Впрочем, изменилось не только отношение к Авельянеде – изменился сам испанский народ. Та первая ненависть – ненависть голодных – придавала им благородства, теперь же его окружал отъявленный сброд, площадная чернь самого последнего разбора. От этих гуннов, упивающихся своей властью над пленником, нечего было ждать спасения. Авельянеда не знал, что по ненависти можно тосковать. От ярости, от гнева еще можно было перекинуть мостик назад к любви, вспять к обожествлению и восторгу, но от глумления – никогда. Народ ни за что не склонится перед тем, на кого хоть раз легла тень его обезьяньей усмешки.

Но спуск на дно преисподней еще не был полностью завершен. То была только прихожая – подлинная геенна со всеми ее огненными радостями ждала его впереди.

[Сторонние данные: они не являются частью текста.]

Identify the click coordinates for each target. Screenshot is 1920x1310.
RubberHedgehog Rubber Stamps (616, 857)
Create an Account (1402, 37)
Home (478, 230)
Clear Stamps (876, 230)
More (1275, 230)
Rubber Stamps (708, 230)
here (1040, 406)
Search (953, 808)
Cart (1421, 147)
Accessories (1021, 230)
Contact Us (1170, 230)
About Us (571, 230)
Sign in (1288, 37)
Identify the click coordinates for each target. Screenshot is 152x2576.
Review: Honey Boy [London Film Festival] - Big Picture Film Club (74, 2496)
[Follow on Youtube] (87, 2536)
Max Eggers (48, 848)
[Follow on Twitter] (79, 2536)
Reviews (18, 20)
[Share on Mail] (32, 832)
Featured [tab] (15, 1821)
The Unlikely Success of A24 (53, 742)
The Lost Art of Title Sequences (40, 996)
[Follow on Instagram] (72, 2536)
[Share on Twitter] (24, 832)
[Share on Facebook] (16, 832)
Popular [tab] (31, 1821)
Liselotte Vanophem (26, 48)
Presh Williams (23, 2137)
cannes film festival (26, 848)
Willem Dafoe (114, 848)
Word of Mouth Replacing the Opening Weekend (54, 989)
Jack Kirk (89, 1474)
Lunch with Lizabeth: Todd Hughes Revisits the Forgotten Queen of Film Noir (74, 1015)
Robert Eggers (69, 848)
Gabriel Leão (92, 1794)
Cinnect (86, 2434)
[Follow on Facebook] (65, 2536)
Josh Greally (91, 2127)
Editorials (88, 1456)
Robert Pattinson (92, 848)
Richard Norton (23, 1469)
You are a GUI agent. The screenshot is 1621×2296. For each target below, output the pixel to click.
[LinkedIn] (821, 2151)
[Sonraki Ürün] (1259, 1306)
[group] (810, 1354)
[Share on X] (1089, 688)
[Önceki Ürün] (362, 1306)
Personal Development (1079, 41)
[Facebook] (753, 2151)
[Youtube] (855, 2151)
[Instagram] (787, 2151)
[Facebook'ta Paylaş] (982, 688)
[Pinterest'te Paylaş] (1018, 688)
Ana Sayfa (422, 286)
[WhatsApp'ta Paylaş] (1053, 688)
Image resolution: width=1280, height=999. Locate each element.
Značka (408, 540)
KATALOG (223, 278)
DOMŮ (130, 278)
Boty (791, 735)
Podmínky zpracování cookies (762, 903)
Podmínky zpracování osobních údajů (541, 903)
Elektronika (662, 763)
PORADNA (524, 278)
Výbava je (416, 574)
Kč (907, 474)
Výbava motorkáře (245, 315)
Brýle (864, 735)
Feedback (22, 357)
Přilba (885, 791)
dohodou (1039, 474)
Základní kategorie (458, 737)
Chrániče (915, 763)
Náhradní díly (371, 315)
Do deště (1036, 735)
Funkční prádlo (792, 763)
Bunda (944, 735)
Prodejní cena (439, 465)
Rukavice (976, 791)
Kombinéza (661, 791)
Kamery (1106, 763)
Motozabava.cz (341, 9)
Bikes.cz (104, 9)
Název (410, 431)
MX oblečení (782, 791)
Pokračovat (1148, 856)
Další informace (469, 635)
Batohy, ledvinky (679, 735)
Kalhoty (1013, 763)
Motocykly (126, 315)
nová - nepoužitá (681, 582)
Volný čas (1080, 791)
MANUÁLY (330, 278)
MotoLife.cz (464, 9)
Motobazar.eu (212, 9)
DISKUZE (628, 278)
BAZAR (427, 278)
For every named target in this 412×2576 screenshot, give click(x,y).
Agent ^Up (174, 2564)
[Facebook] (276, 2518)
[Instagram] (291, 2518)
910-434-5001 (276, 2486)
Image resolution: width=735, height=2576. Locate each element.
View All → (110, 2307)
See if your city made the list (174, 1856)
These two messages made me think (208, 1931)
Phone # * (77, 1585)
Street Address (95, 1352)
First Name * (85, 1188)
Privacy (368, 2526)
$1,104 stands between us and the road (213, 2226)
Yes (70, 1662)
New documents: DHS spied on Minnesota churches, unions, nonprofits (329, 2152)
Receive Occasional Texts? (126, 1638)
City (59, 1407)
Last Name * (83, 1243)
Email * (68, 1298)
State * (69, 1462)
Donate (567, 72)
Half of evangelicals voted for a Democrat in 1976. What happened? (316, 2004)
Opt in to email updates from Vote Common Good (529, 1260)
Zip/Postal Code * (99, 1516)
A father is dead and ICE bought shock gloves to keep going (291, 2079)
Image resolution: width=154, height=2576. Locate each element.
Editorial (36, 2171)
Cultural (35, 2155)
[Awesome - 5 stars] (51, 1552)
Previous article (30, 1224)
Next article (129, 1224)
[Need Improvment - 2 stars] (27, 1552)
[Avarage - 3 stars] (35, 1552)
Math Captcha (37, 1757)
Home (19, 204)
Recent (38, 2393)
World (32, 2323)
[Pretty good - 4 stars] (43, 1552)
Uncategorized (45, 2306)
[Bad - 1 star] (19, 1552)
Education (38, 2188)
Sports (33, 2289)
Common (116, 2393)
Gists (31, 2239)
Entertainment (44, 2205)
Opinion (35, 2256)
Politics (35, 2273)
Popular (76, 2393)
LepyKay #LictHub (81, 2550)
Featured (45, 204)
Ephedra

В начале апреля, во время турне по северу Андалусии, в работе передвижного музея “Аугусто Авельянеда” произошли важные перемены. Если раньше диктатора выставляли на публику только днем, а вечером увозили в тюрьму, под защиту стен одиночной камеры (хоть и доступной оку неусыпного часового, но всё же дарившей узнику хрупкое подобие покоя), то теперь его пребывание в клетке – и на площади соответственно – сделали постоянным. Сделали, по заверению властей, для его же блага: тюрьмы были полны ожидающих суда красных экстремистов, у которых к создателю “Торквемады” накопилось немало щекотливых вопросов, и ночевку в местных calabozo сочли небезопасной. В действительности же, как открыто говорили почти все вокруг, это было плодом извращенной изобретательности Паскуаля, который из кожи вон лез, стараясь угодить капризной, стремительно охладевающей к нему толпе.

В Кордове диктатора при большом стечении горожан пересадили в новую, более просторную клетку. По своему убранству она представляла обычную тюремную камеру с узкой койкой, намертво прикрученной к дощатому полу, простым деревянным столом, табуретом и сосудом для отправления естественных нужд. Никаких ширм, а наипаче занавесей к клетке не прилагалось – унижение должно было быть полным, неразбавленным, его надлежало пить большими, мужественными глотками, не требуя для себя ни снисхождения, ни поблажки. На смену “доджу” пришел более вместительный “паккард” испанской сборки: рабочие барселонского автомобильного завода оставили на внутренней стенке фургона неприличную надпись, от души поздравив диктатора с новосельем.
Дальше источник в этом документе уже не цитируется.